The New York Times > Business > Your Money > Behind the Exodus of Executive Women: Boredom: "OMEN now outnumber men in managerial and professional positions, and most companies have installed policies that aim to help their leaders balance the demands of job and family.
Yet three decades after a woman first became chief executive of a Fortune 500 company, fewer than 2 percent of the biggest corporations are run by women. Executive recruiters and corporate boards could be forgiven for asking themselves why.
The answer, experts are beginning to conclude, has less to do with discrimination in the corporate suite or pressures at home than with frustration and boredom on the job. "Men will grit their teeth and bear everything, while women will say: 'Is this all there is? I need more than this!' " said Mabel M. Miguel, a professor of management at the Kenan-Flagler Business School at the University of North Carolina at Chapel Hill.
Deborah Merrill-Sands, dean of the all-women Simmons School of Management in Boston, said that despite years of work, "the majority of corporations don't have a sense of how to retain high-potential women."
Big companies are starting to respond. Industrial powerhouses like General Electric, Procter & Gamble and I.B.M., as well as partnership firms like Booz Allen Hamilton, Ernst & Young and Deloitte & Touche, have all begun programs aimed at keeping women professionally engaged.
The results are starting to show, as more women who skipped out on companies that did not offer them intellectually challenging work resurface at companies that do.
Consider Zara F. Larsen, 48, who learned long ago to use e-mail messaging, telecommuting and other tools to juggle family responsibilities and work. She rotated through four major assignments in 10 years at United Technologies. Last year, feeling that her career had reached a plateau, she quit to pursue a doctorate in management. "I was no longer getting the intellectual stimulation I needed," she said.
An "irresistible" offer from Raytheon Missile Systems wooed her back to the corporate world: Take time to pursue your degree, the company said, but also be our director of enterprise effectiveness, responsible for shrinking costs, speeding up processes and otherwise changing the culture.
Such a tale should not surprise corporate executives. A decade ago, Procter & Gamble, plagued by an attrition rate that was twice as high for women as for men, asked the women it considered "regretted losses" - high performers whom it wanted to retain - about why they left.
The answer was that they did not feel valued. "Many said they didn't realize they were regretted losses until they were contacted for the survey," said Jeannie Tharrington, a spokeswoman for the company.
Deloitte had a greater comeuppance when it surveyed women on the partner track who had quit the firm in the 1990's. "It turned out that more than 90 percent of them were still employed, just not by us," recalled Cathleen A. Benko, who runs Deloitte's high-technology sector and its Initiative for the Retention and Advancement of Women. "So much for the idea that women stay home to run families."
That may surprise some people, but not the researchers at Catalyst, a nonprofit consulting business on Wall Street that focuses on women in the workplace. "All our research shows that women have the same ambitions to get to the top as men," said Ilene H. Lang, Catalyst's president.

**Source excerpt:**
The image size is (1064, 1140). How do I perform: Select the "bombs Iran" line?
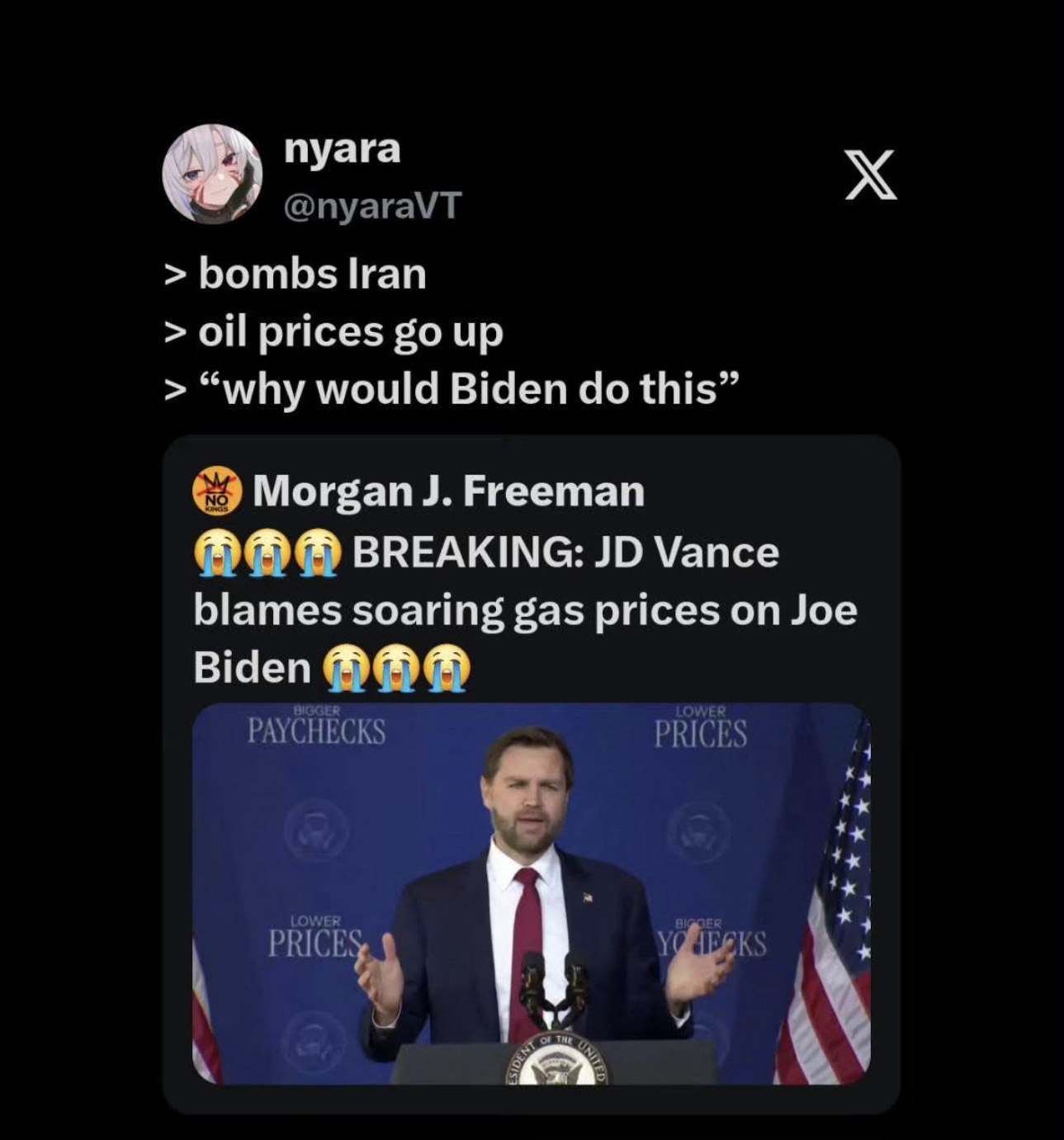coord(295,274)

**Exercise requirements:** In the article about executive women, shorten the paragraph that begins "Consider Zara F. Larsen" to two sentences, keeping its main facts.

**Answer to the exercise:** Zara F. Larsen, 48, used e-mail, telecommuting and other tools to balance family and work, and she rotated through four major assignments in 10 years at United Technologies. Last year, feeling her career had plateaued and she was no longer getting the intellectual stimulation she needed, she quit to pursue a doctorate in management.